### Texto proporcionado
============================================================
Por Julio César Uribe Hermocillo, tomado de miguarengue.blogspot.com
En la Escuela Normal Superior de Quibdó, que hoy cumple 85 años de existencia, vivimos once de los mejores años de nuestras vidas: cinco de ellos en su Escuela Anexa y como normalistas los otros seis, junto a unos veinte compañeros, con quienes a la postre nos convertimos en hermanos y amigos para siempre.
Pensar en esos años es asistir a un desfile olímpico de recuerdos tan pintoresco y bonito como el que realizábamos cada 6 de septiembre por las calles de Quibdó, bajo la resolana de la media mañana y el sol abrumador del mediodía, vestidos todos con la camiseta conmemorativa recién desempacada y oliendo a nueva, que cada año había que comprar para participar en este desfile y cuya entrega cada año, sin falta, se convertía en un tropel desordenado de tallas equivocadas, pagos que no aparecían en las listas y hasta entregas duplicadas.
Esa camiseta y el pastel de arroz chocoano que nos daban después del desfile eran, quién lo niega, dos motivos fundamentales de nuestra alegría en las fiestas normalistas, que empezaban el 3 de septiembre y terminaban el 7, e incluían también un desfile de antorchas, en la noche del 5 de septiembre, con las teas que nosotros mismos hacíamos con tarros vacíos de leche en polvo (Klim o Nido) fijados con uno o dos clavos o puntillas y amarrados con alambre dulce a un palo de escoba o a una vareta de madera ordinaria recogida de los escombros de alguna carpintería; cuya mecha mojada en querosín estaba hecha de costal de fique o de estopa de hilo o de retazos de tela. Una charla en el patio central del colegio, casi siempre a cargo del Profesor Carlos Mayo, nos recordaba cada año los principales hitos de la Normal, su importancia histórica para el Chocó y sus aportes al magisterio colombiano,
Al pensar en esos años sobreviene un caudal de recuerdos tan fluido como el río Cabí, que entonces formaba parte de nuestro patio escolar, de nuestros recreos a media mañana y media tarde, de nuestras clases de Educación Física. Un caudal de recuerdos tan abundante, variado e inmenso como el monte espeso que comenzaba en las ventanas de nuestros salones de clase y se prolongaba a lo largo y ancho de los contornos de aquellos edificios amplios y bonitos que eran la Anexa y la Normal, allí donde aprendimos a leer y a escribir, y a enseñar a leer y a escribir. Pensar en esos años es traer a la mente a nuestras maestras y nuestros maestros, aquellas seños y esos profes de quienes aprendimos los rudimentos de ciencias, artes y lenguas que nos han acompañado a lo largo de los años, al igual que los principios básicos de responsabilidad, disciplina, respeto y cumplimiento en cuestiones académicas, éticas y relacionales.
============================================================
### Sección de datos

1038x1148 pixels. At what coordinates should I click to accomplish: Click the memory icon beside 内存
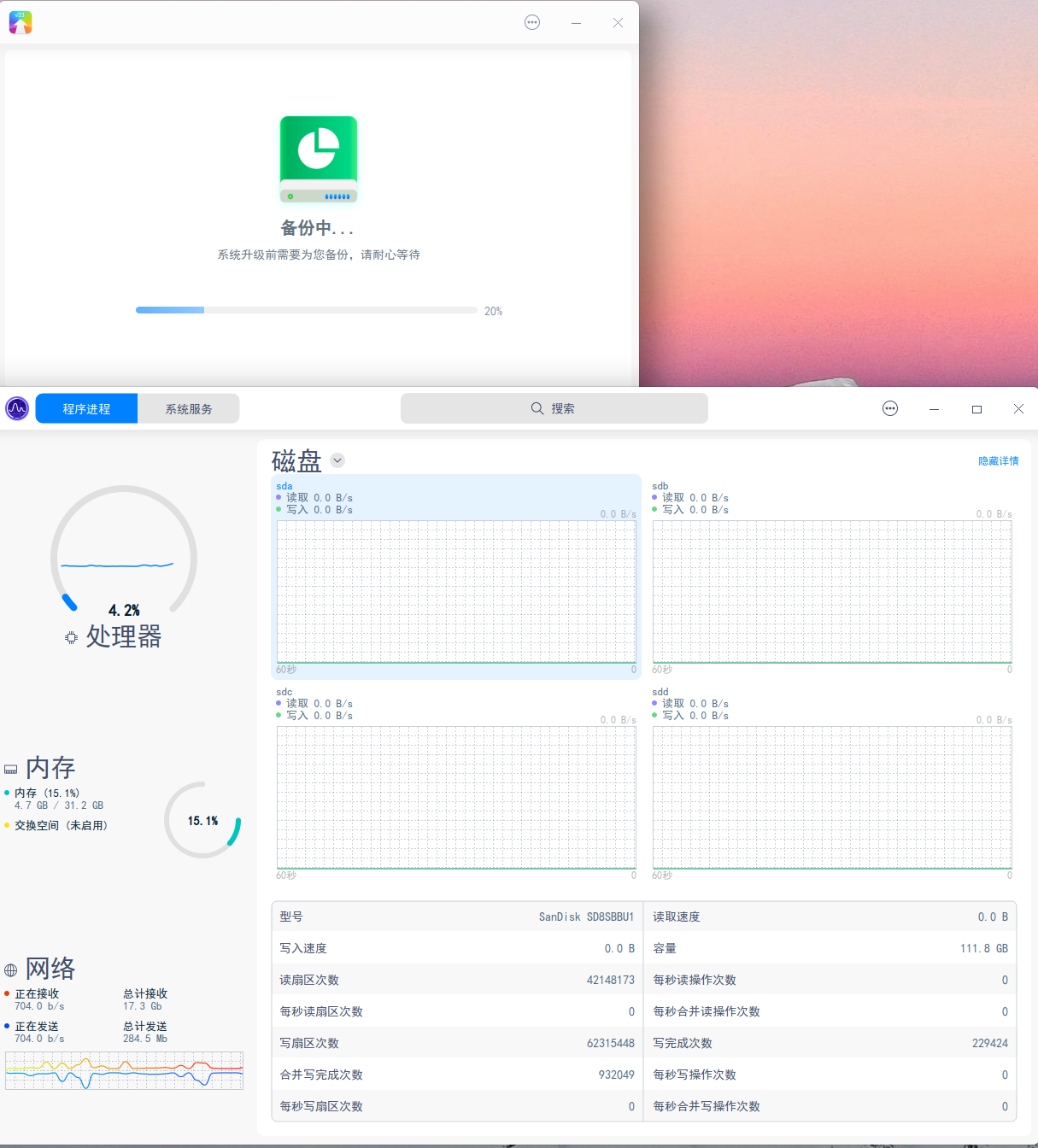coord(10,768)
============================================================
### Reto A
¿Cómo quedaría como lista breve, con sus datos principales, el párrafo del texto proporcionado que empieza «Al pensar en esos años sobreviene un caudal de recuerdos»?
### Reto B
¿Qué vendría después de la última oración del texto proporcionado sobre la Normal de Quibdó? Escribe la continuación.

### Resultado del ejercicio A
- Los recuerdos de esos años fluyen como el río Cabí, que entonces formaba parte del patio escolar, de los recreos de media mañana y media tarde y de las clases de Educación Física.
- Son tan abundantes como el monte espeso que empezaba en las ventanas de los salones y rodeaba los edificios amplios y bonitos de la Anexa y la Normal.
- Allí aprendimos a leer y a escribir, y a enseñar a leer y a escribir.
- Vienen a la mente las seños y los profes, de quienes aprendimos rudimentos de ciencias, artes y lenguas.
- También nos enseñaron principios de responsabilidad, disciplina, respeto y cumplimiento en lo académico, lo ético y lo relacional.

### Resultado del ejercicio B
La Maestra Olaya (María Olga Mena de Calimeño), cuyos hijos también estudiaban en la Anexa, culminó -con la cartilla Coquito y con su letra legible de firme trazo- la tarea de enseñarnos a leer y a escribir, que en varios casos nuestras mamás habían empezado en la casa; como la mía, que lo había hecho con dos libros de literatura un tanto maltrechos, a los que le faltaban varias páginas y la portada -Flor de fango, de Vargas Vila, y María, de Jorge Isaacs-, con ejemplares viejos de las revistas Vanidades y Buenhogar, con sus figurines de modista, con su lápiz y su cuaderno de apuntes de las medidas de los vestidos de sus clientas de costura, con ediciones actuales o pasadas de El Colombiano o El Espectador y con las fotonovelas de Corín Tellado. La Seño Olaya fue quien nos llevó por primera vez al viejo aeropuerto El Caraño, de Quibdó, para que viéramos aterrizar y despegar un avión; y a la orilla del río Atrato, en la Carrera Primera, para explicarnos que en Quibdó desembocaban a este río sus afluentes Cabí y Quito, y poniéndonos a mirar hacia la orilla del río opuesta a la ciudad, en donde había unas cuantas casas de paredes de palma y techo de paja, nos contó que si uno pudiera caminar en línea recta desde esas casitas a través del monte llegaría a Bahía Solano, un pueblo de la Costa Pacífica chocoana, que quedaba más o menos en la mitad del mapa departamental.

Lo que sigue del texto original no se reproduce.